First, a lack of rental property supply is pushing rents higher, according to a recent lettings survey from the Royal Institution of Chartered Surveyors. Separately, the Association of Residential Lettings Agents also worries that "there isn't enough rental property to meet demand in Britain – and the situation is worsening" a spokesman says.
For a three-bedroom flat scenario, figures from rent advice site Residential Rent Price Index (Rrpi.co.uk) suggest the average rent currently hovers at £1,071, so you could still have some way to go – although, of course, prices will differ across the country.

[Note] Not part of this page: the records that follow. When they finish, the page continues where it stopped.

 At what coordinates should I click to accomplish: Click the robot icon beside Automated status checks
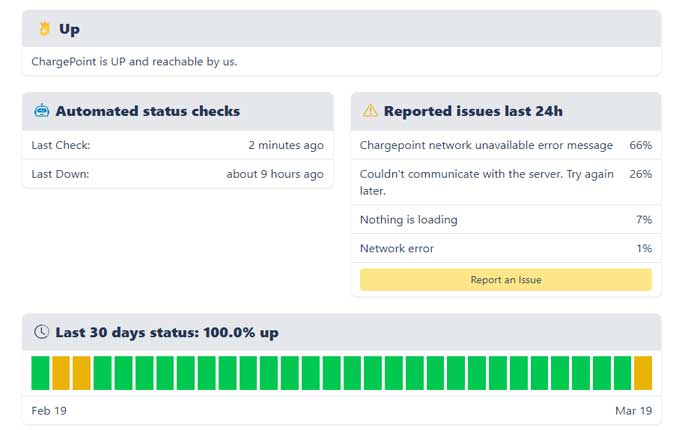(42, 111)

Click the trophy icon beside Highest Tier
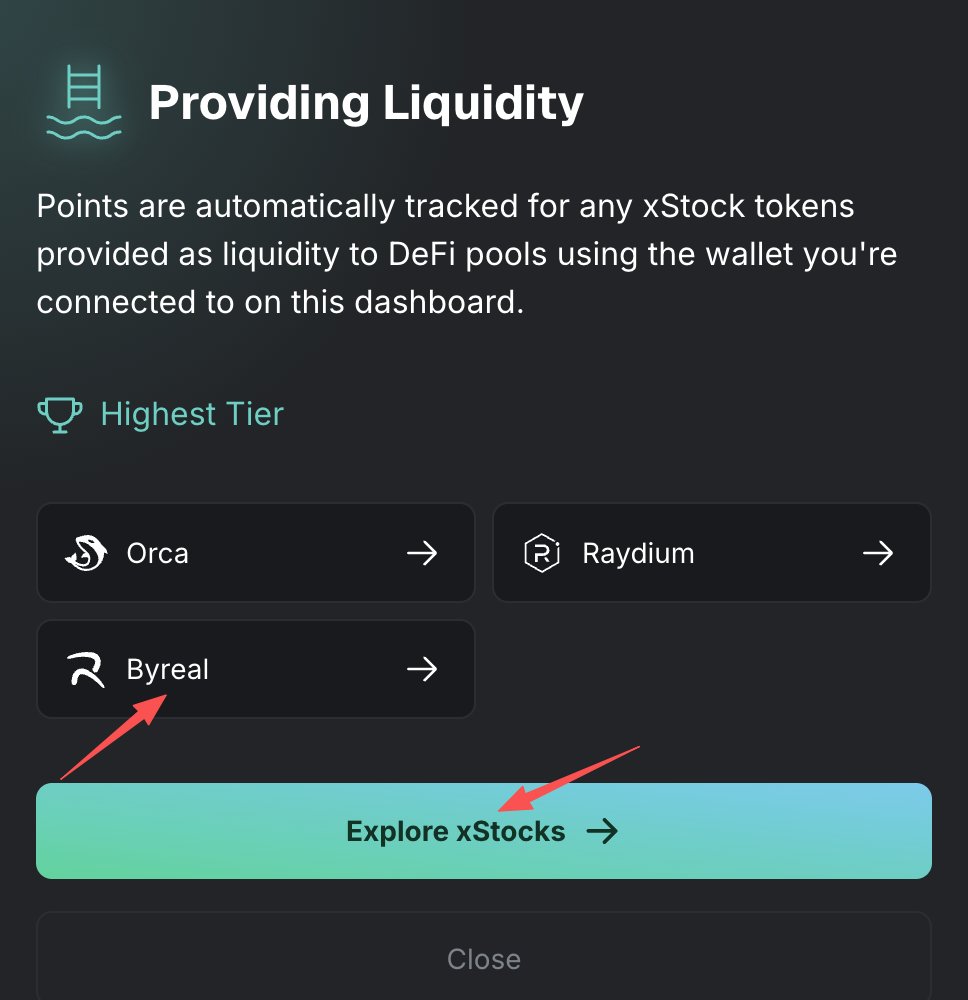point(59,414)
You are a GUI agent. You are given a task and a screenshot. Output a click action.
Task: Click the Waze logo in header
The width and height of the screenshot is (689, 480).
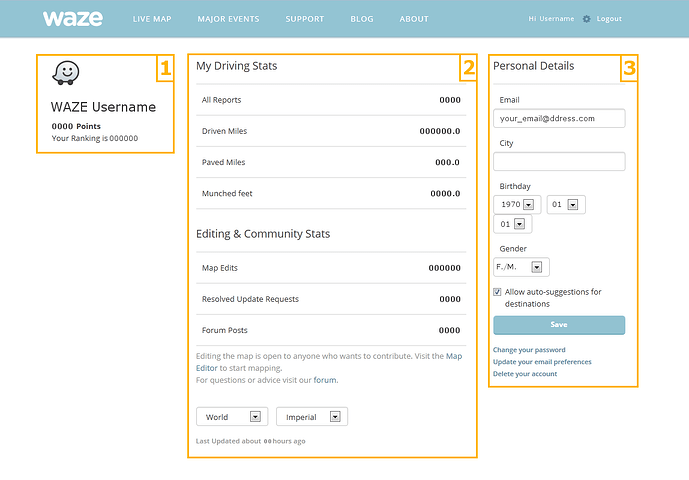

Second, the gamble on falling house prices to pick up a cheaper property in the future could backfire. "House prices have begun to creep back up after the recession nadir," says Andrew Montlake of broker Coreco.
Despite plenty of factors indicating further market flatness or trouble – rising prices but no corresponding hike in buyers' incomes; sticky unemployment; inflation; repossessions – many economists suggest average prices will most likely tick up slowly over the coming 12 months and beyond.
This, adds David Hollingworth at broker London & Country, raises a third problem. "If house prices rise faster than you can save money for your deposit while renting, you could end up paying through the nose for a more expensive mortgage," he warns.
Your decision will boil down to joint agreement on which risk is bigger: being caught out by future rising prices as tenants or buying now only to see prices stutter and fall. It's a tricky gamble but one that reflects a dour buyer sentiment – "as safe as houses" is no longer an investment adage for the property market.